34.  Karang  Katoang
Karang Katoang mungkin sangat asing di telinga kita.  Karang ini merupakan karang yang paling dekat dengan Karang Samudera (Batu Anugerah) dan Karang Tanjung Waru, yakni hanya ± 1,1 km.  Karang ini kedalamannya hanya mencapai 2 - 6 m.  Berdasarkan hasil survey, tidak jauh dari karang ini terdapat padang lamun (sea grass) namun masih sedikit.  Menurut nelayan Sungai Dua Laut, di sekitar karang ini masih sering ditemukan penyu sebab di lokasi ini ada padang lamun sebagai tempat penyu mencari makan.

35.  Karang  Tanjung Waru
 Karang Tanjung Waru ini masih termasuk di kecamatan Sungai Loban juga dan berdekatan dengan Karang Katoang (± 1,1 km), jarak dengan pesisir hanya ± 1,85 km saja.  Karang ini masih belum sempat disurvey, namun sudah dipastikan bahwa karang ini benar-benar ada sebab karang ini kelihatan pada saat survey, tinggal melakukan survey lanjutan dan kalau memungkinkan disurvey dengan metode LIT (Line Intercept Transect) agar bisa diketahui kondisi karangnya (rusak, kritis atau sehat).  Menurut Habibi (42 tahun), nelayan asal Sungai Dua Laut, karang ini dinamakan Karang Tanjung Waru karena untuk menandai karang ini (supaya mudah menemukannya), maka acuannya adalah dengan tegak lurus tanjung dimana di tanjung tersebut terdapat pohon waru sebagai patokannya.  Hingga sekarang, karang ini masih dinamakan Karang Tanjung Waru. 
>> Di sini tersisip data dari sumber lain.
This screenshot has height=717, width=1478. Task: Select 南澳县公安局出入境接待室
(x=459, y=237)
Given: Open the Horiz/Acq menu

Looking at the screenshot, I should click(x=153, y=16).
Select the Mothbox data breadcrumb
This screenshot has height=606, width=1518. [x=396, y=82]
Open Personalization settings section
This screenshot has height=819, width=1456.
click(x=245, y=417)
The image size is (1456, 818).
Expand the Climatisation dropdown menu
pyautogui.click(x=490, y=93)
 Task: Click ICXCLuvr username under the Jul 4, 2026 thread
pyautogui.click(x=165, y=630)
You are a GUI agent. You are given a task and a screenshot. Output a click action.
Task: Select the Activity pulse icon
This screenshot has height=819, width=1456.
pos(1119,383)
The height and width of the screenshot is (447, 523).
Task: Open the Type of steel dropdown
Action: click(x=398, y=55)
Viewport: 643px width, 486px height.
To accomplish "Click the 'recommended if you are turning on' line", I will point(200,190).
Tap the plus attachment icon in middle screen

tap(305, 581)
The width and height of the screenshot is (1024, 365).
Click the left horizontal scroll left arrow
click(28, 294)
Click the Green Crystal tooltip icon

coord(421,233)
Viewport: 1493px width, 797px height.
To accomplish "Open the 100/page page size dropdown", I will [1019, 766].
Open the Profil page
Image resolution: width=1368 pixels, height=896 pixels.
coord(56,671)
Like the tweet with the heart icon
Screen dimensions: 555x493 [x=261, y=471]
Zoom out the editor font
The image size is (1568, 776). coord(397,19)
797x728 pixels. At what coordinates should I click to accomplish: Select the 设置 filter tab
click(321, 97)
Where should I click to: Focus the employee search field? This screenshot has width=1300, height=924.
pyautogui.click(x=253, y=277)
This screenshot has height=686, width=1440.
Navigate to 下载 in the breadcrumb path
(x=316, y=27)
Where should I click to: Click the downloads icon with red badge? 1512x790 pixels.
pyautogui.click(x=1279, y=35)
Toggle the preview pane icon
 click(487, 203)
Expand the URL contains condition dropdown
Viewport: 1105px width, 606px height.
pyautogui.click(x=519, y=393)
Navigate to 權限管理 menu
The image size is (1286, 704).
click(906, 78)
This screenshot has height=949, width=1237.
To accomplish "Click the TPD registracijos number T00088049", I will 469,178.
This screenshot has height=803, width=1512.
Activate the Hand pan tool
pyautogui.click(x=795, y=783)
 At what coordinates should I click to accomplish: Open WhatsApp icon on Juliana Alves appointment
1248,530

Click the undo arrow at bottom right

36.  Karang Bajangan Sebamban1
Karang Bajangan Sebamban 1 ini terletak persis di antara perbatasan desa Sebamban Lama Kecamatan Sungai Loban dan desa Bunati kecamatan Angsana, awalnya karang ini ada 2 (dua) buah dan letaknya berdampingan dengan jarak hanya sejauh ± 620 m saja.  Karena letak karang ini berdampingan maka diberi nama Karang Bajangan Sebamban 1 dan Karang Bajangan Sebamban 2.  Karang ini diberi nama sesuai dengan nama desa dimana ia berada.  Kedalaman Karang ini mencapai 2 – 7 m dengan luas ± 2,0 ha dan dikategorikan sebagai karang dasar (tenggelam).  Karang ini jauhnya ± 5,45 km dari pesisir pantai.  Pada saat melakukan snorkling disini, kondisi karang bervariasi dari yang sehat, sedang, rusak hingga kritis.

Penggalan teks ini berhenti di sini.